Some of the most interesting sessions were those held in hotel dining rooms, local restaurants, exhibit booths, and publisher parties. Disguised as a potted plant and moving sideways, I overheard editors wooing potential authors. Ah, the seductive attention, the laughter, the courtship before the contract! I overheard authors talking about the breakups: one editor leaving his/her authors for the love of the game-movin' on up to another company, or, having been lost in a merger, needing to find her/his own identity elsewhere. I overheard editors and authors re-negotiating deadlines, finding free-lance assistance, needing space, or denying space. The complexities of relationships, art imitating life.

At publisher parties, "NCTE says this text will make me rich," "Boynton Cook says I'm the one to write this book," "I'm sorry your text didn't do well," "We need to talk about another edition soon," "No one understands how difficult it is to write an alphabetized handbook: Imagine sequencing capitalization, clause, coherence, colon, contractions . . . ." "Oh, Dorothy, I want you to meet . . . ." And the wine makes it all wonderfully woozy.

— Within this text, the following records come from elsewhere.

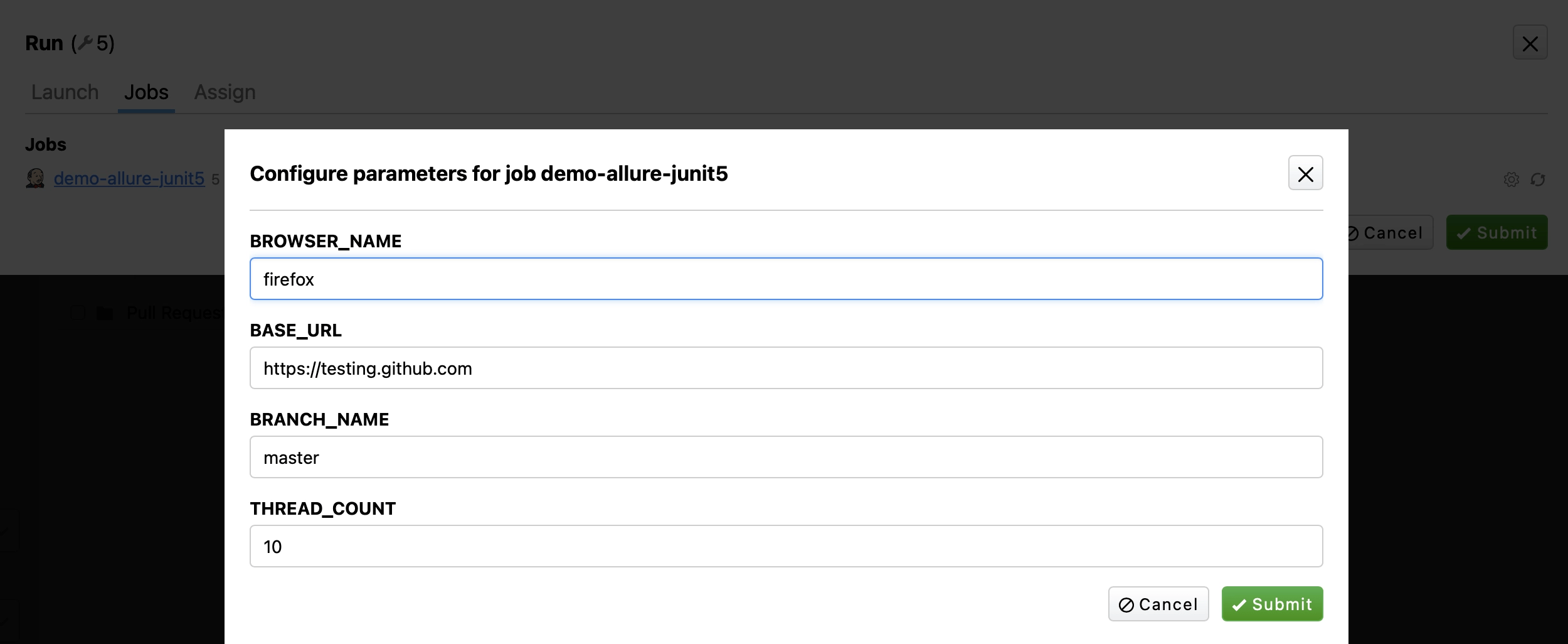Cancel the Configure parameters dialog
This screenshot has width=1568, height=644.
[1158, 604]
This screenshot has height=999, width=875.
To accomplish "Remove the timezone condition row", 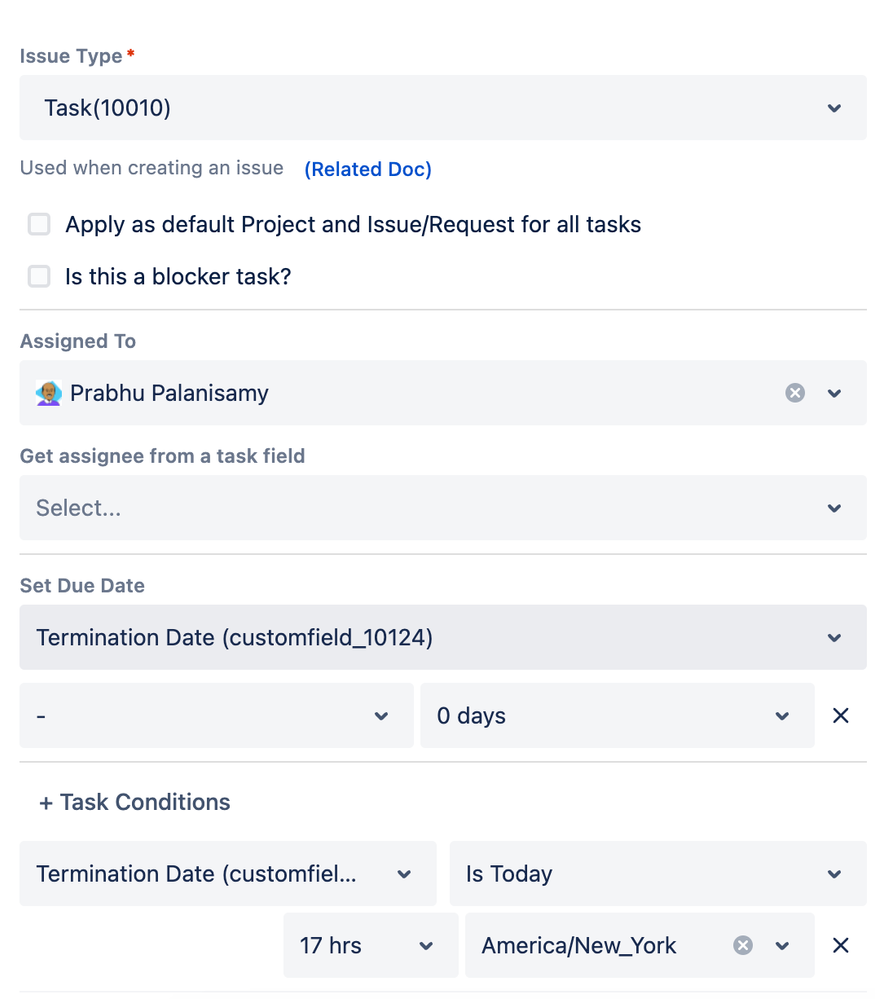I will [x=840, y=945].
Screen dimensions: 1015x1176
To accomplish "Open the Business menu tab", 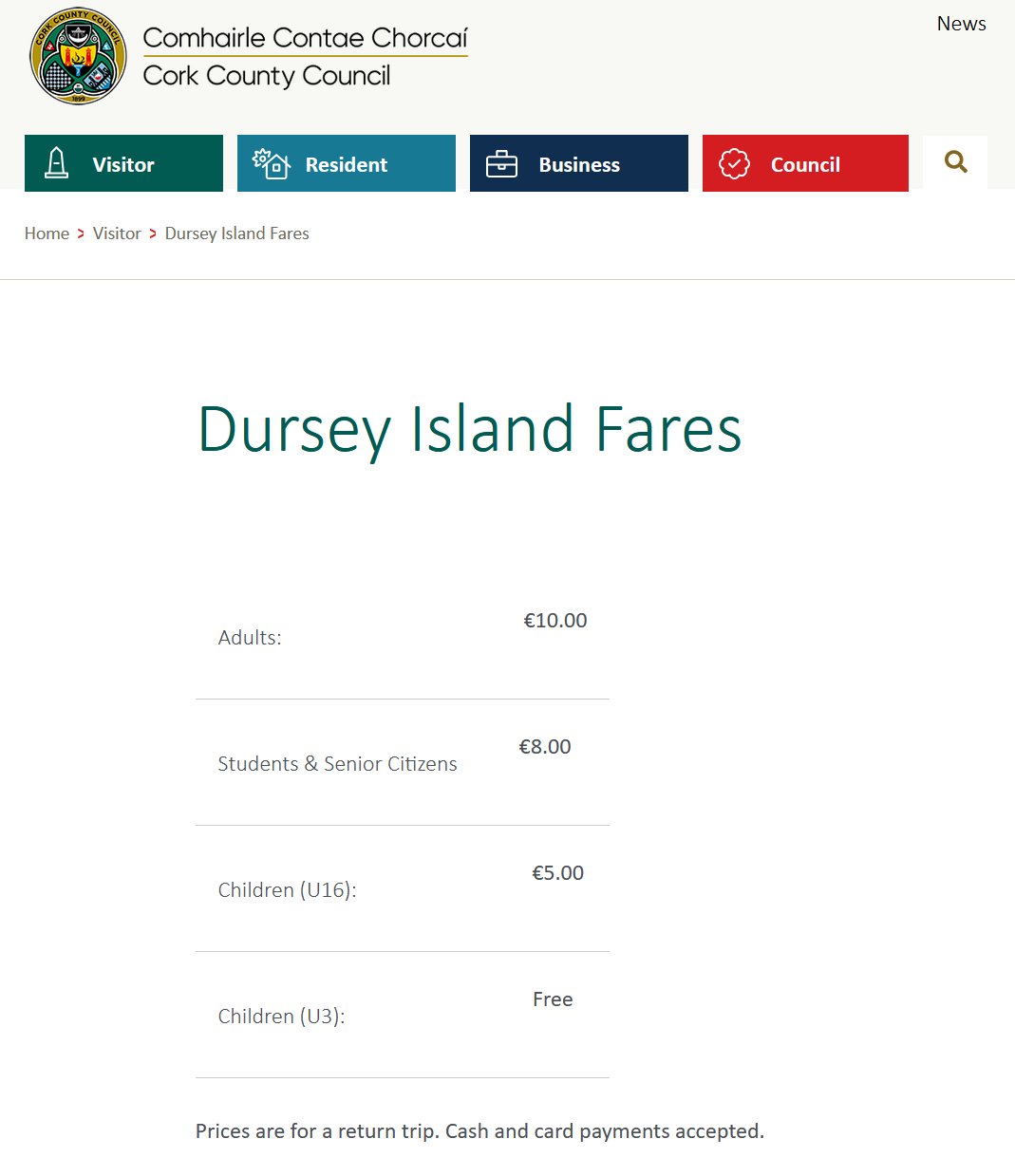I will (x=579, y=163).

All friendly, all fine.

Wandering or waiting in the lobbies, in the halls and in the elevators are the star seekers and the name-tag gotchas. Their furtive glances can be disconcerting, so think before pinning or hanging that id holder. Do you display it at your chest? At or below your waist? Your collar?

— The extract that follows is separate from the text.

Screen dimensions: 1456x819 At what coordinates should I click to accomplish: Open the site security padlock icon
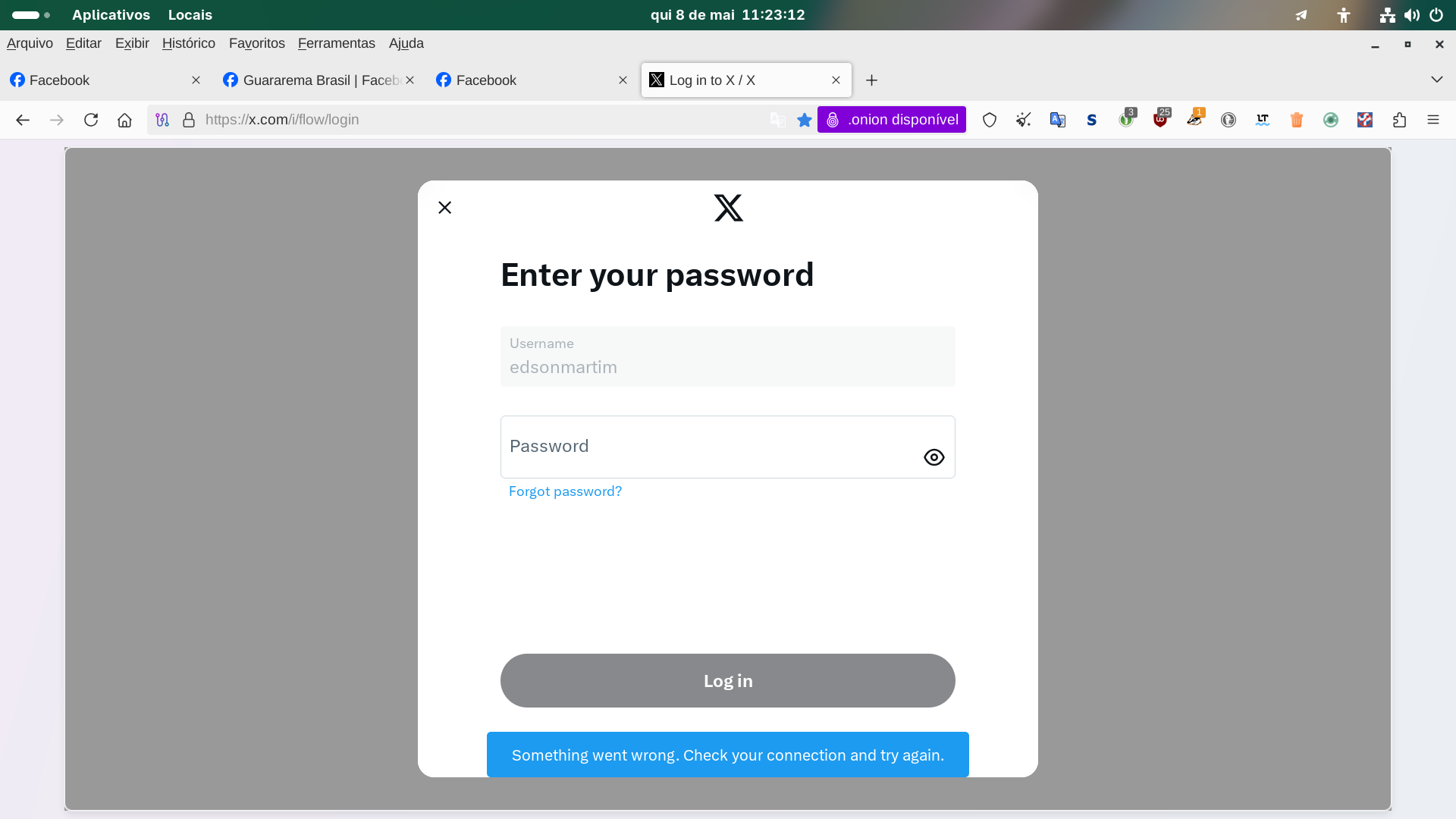(189, 120)
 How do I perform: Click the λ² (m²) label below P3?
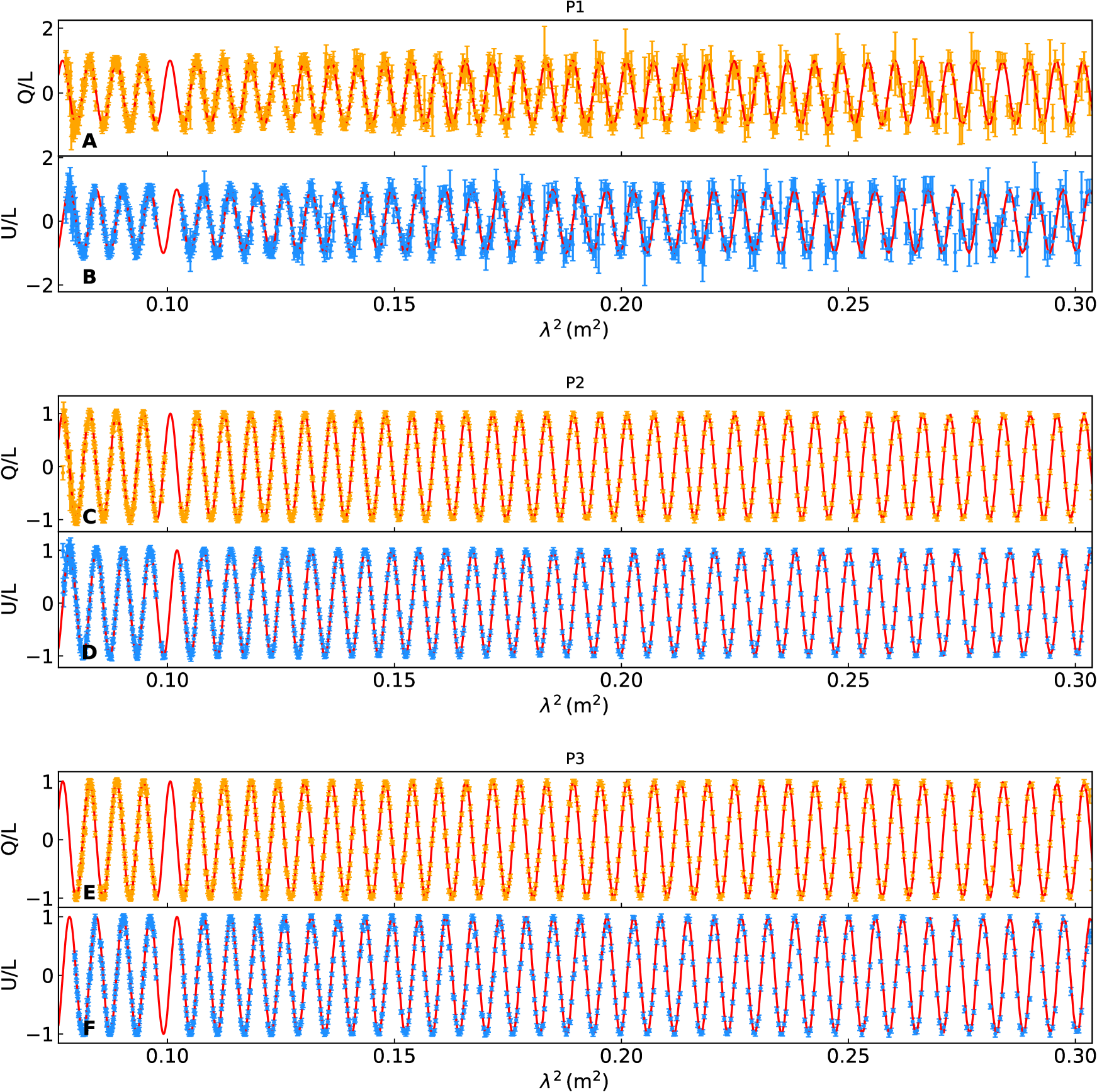574,1080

Do you wear it away from formal sessions or meetings? From my view between the fronds, I observed several conference-goers approaching tables to talk with whom they hoped to be a captive audience. Although the interruption wasn't always welcome, it was met with courtesy and sometimes grace. Without disguise and in wait for my dinner companions in the hotel lobby, I, like many others, greeted acquaintances as they passed. Engaged in conversation, I would notice a colleague's eyes drift to the left or right, spot a name, and oops, our talk was finished. Out into the misting air, just a short cab ride from Pinot Noir, I thought, "I'm ok with that. I have a stable ego structure. A Votre Sante!"